[Records for processing]

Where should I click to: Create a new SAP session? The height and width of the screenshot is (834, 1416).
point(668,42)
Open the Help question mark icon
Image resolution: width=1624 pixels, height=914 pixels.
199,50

[/Records for processing]

** Work instruction **
Reproduce all of the data exactly as given.

** Response box **
Where should I click to: Create a new SAP session? The height and width of the screenshot is (834, 1416).
point(668,42)
Open the Help question mark icon
Image resolution: width=1624 pixels, height=914 pixels.
199,50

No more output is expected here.